__Your objective__.
Once you have read the data below, write it all out exactly.

-*-*-

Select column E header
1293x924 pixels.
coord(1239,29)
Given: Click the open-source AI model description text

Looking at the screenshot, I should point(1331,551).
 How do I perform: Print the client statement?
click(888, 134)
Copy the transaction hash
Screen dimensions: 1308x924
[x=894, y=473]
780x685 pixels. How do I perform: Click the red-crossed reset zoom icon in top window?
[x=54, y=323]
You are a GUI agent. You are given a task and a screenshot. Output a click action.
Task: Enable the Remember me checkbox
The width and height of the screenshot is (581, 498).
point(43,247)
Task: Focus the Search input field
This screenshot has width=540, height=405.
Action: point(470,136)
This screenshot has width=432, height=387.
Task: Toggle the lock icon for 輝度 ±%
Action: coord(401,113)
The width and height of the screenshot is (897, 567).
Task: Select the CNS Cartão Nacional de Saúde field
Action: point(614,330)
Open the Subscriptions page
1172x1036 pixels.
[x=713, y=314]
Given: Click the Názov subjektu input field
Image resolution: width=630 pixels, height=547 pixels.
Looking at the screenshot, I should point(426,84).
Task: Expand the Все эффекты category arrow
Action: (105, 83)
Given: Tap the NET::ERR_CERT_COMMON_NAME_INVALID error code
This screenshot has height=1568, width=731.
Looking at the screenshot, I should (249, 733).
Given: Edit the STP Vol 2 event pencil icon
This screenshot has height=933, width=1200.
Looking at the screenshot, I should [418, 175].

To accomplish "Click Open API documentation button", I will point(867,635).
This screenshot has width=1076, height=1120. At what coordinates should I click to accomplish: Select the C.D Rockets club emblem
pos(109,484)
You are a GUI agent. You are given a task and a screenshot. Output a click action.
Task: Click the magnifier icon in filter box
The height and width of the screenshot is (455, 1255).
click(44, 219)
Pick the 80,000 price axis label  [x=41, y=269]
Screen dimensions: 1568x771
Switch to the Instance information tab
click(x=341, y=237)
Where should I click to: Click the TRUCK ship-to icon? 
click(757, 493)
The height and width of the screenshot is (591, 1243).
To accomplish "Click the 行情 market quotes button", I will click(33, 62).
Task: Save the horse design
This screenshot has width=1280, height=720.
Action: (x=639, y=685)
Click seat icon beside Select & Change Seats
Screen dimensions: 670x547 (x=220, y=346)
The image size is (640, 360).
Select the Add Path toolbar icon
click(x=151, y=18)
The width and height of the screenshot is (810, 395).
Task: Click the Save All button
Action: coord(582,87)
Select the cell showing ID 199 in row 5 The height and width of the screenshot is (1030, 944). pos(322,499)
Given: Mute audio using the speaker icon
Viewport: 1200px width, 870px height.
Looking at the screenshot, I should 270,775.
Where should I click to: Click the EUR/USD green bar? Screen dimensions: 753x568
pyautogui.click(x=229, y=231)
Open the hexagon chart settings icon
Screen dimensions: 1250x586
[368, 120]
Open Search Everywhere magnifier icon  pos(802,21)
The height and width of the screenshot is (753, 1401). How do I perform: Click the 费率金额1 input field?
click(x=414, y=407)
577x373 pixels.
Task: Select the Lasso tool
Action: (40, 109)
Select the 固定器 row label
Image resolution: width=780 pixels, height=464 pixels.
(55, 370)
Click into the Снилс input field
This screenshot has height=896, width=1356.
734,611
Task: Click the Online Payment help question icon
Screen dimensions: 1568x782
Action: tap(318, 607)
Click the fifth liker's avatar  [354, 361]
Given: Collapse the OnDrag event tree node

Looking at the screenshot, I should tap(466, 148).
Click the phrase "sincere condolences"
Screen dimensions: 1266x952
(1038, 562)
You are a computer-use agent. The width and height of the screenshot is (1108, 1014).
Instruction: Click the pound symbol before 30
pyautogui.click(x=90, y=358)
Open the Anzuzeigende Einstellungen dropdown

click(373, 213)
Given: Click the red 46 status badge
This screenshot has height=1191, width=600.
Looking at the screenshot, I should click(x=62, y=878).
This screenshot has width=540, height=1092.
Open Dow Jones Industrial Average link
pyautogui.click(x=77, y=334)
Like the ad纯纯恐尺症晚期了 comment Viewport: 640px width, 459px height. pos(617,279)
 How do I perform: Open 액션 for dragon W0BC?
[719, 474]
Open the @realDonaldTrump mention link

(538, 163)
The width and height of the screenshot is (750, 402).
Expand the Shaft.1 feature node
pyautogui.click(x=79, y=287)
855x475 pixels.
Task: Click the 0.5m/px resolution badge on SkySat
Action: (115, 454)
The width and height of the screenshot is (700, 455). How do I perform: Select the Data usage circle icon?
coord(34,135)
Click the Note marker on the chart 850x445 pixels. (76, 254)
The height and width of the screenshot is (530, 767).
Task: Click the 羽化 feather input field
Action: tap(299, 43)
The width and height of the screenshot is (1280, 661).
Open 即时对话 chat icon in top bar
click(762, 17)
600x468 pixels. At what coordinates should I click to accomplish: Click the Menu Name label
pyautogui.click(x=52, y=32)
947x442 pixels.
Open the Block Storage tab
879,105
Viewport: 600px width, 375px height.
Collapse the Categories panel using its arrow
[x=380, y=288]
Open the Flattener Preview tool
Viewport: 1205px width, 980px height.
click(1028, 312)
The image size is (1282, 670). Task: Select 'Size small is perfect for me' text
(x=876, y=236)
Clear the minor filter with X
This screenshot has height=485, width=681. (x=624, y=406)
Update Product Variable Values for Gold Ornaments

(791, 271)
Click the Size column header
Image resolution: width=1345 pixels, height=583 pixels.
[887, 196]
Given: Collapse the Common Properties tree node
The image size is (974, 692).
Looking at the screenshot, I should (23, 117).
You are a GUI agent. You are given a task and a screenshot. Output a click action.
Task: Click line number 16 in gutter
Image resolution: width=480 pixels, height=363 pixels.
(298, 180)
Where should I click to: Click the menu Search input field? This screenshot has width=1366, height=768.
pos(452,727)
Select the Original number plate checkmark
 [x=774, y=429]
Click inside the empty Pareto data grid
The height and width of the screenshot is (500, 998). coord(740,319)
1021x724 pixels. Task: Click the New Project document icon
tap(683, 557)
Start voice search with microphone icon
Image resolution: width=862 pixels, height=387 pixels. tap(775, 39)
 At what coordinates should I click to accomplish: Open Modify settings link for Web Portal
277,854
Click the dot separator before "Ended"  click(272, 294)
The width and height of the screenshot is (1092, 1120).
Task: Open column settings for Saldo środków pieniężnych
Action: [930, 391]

-*-*-

__Problem solution__.
Select column E header
1293x924 pixels.
coord(1239,29)
Given: Click the open-source AI model description text

Looking at the screenshot, I should point(1331,551).
 How do I perform: Print the client statement?
click(888, 134)
Copy the transaction hash
Screen dimensions: 1308x924
[x=894, y=473]
780x685 pixels. How do I perform: Click the red-crossed reset zoom icon in top window?
[x=54, y=323]
You are a GUI agent. You are given a task and a screenshot. Output a click action.
Task: Enable the Remember me checkbox
The width and height of the screenshot is (581, 498).
point(43,247)
Task: Focus the Search input field
This screenshot has width=540, height=405.
Action: point(470,136)
This screenshot has width=432, height=387.
Task: Toggle the lock icon for 輝度 ±%
Action: coord(401,113)
The width and height of the screenshot is (897, 567).
Task: Select the CNS Cartão Nacional de Saúde field
Action: point(614,330)
Open the Subscriptions page
1172x1036 pixels.
[x=713, y=314]
Given: Click the Názov subjektu input field
Image resolution: width=630 pixels, height=547 pixels.
Looking at the screenshot, I should point(426,84).
Task: Expand the Все эффекты category arrow
Action: (105, 83)
Given: Tap the NET::ERR_CERT_COMMON_NAME_INVALID error code
This screenshot has height=1568, width=731.
Looking at the screenshot, I should (249, 733).
Given: Edit the STP Vol 2 event pencil icon
This screenshot has height=933, width=1200.
Looking at the screenshot, I should [418, 175].

To accomplish "Click Open API documentation button", I will point(867,635).
This screenshot has width=1076, height=1120. At what coordinates should I click to accomplish: Select the C.D Rockets club emblem
pos(109,484)
You are a GUI agent. You are given a task and a screenshot. Output a click action.
Task: Click the magnifier icon in filter box
The height and width of the screenshot is (455, 1255).
click(44, 219)
Pick the 80,000 price axis label  [x=41, y=269]
Screen dimensions: 1568x771
Switch to the Instance information tab
click(x=341, y=237)
Where should I click to: Click the TRUCK ship-to icon? 
click(757, 493)
The height and width of the screenshot is (591, 1243).
To accomplish "Click the 行情 market quotes button", I will click(33, 62).
Task: Save the horse design
This screenshot has width=1280, height=720.
Action: (x=639, y=685)
Click seat icon beside Select & Change Seats
Screen dimensions: 670x547 (x=220, y=346)
The image size is (640, 360).
Select the Add Path toolbar icon
click(x=151, y=18)
The width and height of the screenshot is (810, 395).
Task: Click the Save All button
Action: coord(582,87)
Select the cell showing ID 199 in row 5 The height and width of the screenshot is (1030, 944). pos(322,499)
Given: Mute audio using the speaker icon
Viewport: 1200px width, 870px height.
Looking at the screenshot, I should 270,775.
Where should I click to: Click the EUR/USD green bar? Screen dimensions: 753x568
pyautogui.click(x=229, y=231)
Open the hexagon chart settings icon
Screen dimensions: 1250x586
[368, 120]
Open Search Everywhere magnifier icon  pos(802,21)
The height and width of the screenshot is (753, 1401). How do I perform: Click the 费率金额1 input field?
click(x=414, y=407)
577x373 pixels.
Task: Select the Lasso tool
Action: (40, 109)
Select the 固定器 row label
Image resolution: width=780 pixels, height=464 pixels.
(55, 370)
Click into the Снилс input field
This screenshot has height=896, width=1356.
734,611
Task: Click the Online Payment help question icon
Screen dimensions: 1568x782
Action: tap(318, 607)
Click the fifth liker's avatar  [354, 361]
Given: Collapse the OnDrag event tree node

Looking at the screenshot, I should tap(466, 148).
Click the phrase "sincere condolences"
Screen dimensions: 1266x952
(1038, 562)
You are a computer-use agent. The width and height of the screenshot is (1108, 1014).
Instruction: Click the pound symbol before 30
pyautogui.click(x=90, y=358)
Open the Anzuzeigende Einstellungen dropdown

click(373, 213)
Given: Click the red 46 status badge
This screenshot has height=1191, width=600.
Looking at the screenshot, I should click(x=62, y=878).
This screenshot has width=540, height=1092.
Open Dow Jones Industrial Average link
pyautogui.click(x=77, y=334)
Like the ad纯纯恐尺症晚期了 comment Viewport: 640px width, 459px height. pos(617,279)
 How do I perform: Open 액션 for dragon W0BC?
[719, 474]
Open the @realDonaldTrump mention link

(538, 163)
The width and height of the screenshot is (750, 402).
Expand the Shaft.1 feature node
pyautogui.click(x=79, y=287)
855x475 pixels.
Task: Click the 0.5m/px resolution badge on SkySat
Action: (115, 454)
The width and height of the screenshot is (700, 455). How do I perform: Select the Data usage circle icon?
coord(34,135)
Click the Note marker on the chart 850x445 pixels. (76, 254)
The height and width of the screenshot is (530, 767).
Task: Click the 羽化 feather input field
Action: tap(299, 43)
The width and height of the screenshot is (1280, 661).
Open 即时对话 chat icon in top bar
click(762, 17)
600x468 pixels. At what coordinates should I click to accomplish: Click the Menu Name label
pyautogui.click(x=52, y=32)
947x442 pixels.
Open the Block Storage tab
879,105
Viewport: 600px width, 375px height.
Collapse the Categories panel using its arrow
[x=380, y=288]
Open the Flattener Preview tool
Viewport: 1205px width, 980px height.
click(1028, 312)
The image size is (1282, 670). Task: Select 'Size small is perfect for me' text
(x=876, y=236)
Clear the minor filter with X
This screenshot has height=485, width=681. (x=624, y=406)
Update Product Variable Values for Gold Ornaments

(791, 271)
Click the Size column header
Image resolution: width=1345 pixels, height=583 pixels.
[887, 196]
Given: Collapse the Common Properties tree node
The image size is (974, 692).
Looking at the screenshot, I should (23, 117).
You are a GUI agent. You are given a task and a screenshot. Output a click action.
Task: Click line number 16 in gutter
Image resolution: width=480 pixels, height=363 pixels.
(298, 180)
Where should I click to: Click the menu Search input field? This screenshot has width=1366, height=768.
pos(452,727)
Select the Original number plate checkmark
 [x=774, y=429]
Click inside the empty Pareto data grid
The height and width of the screenshot is (500, 998). coord(740,319)
1021x724 pixels. Task: Click the New Project document icon
tap(683, 557)
Start voice search with microphone icon
Image resolution: width=862 pixels, height=387 pixels. tap(775, 39)
 At what coordinates should I click to accomplish: Open Modify settings link for Web Portal
277,854
Click the dot separator before "Ended"  click(272, 294)
The width and height of the screenshot is (1092, 1120).
Task: Open column settings for Saldo środków pieniężnych
Action: [930, 391]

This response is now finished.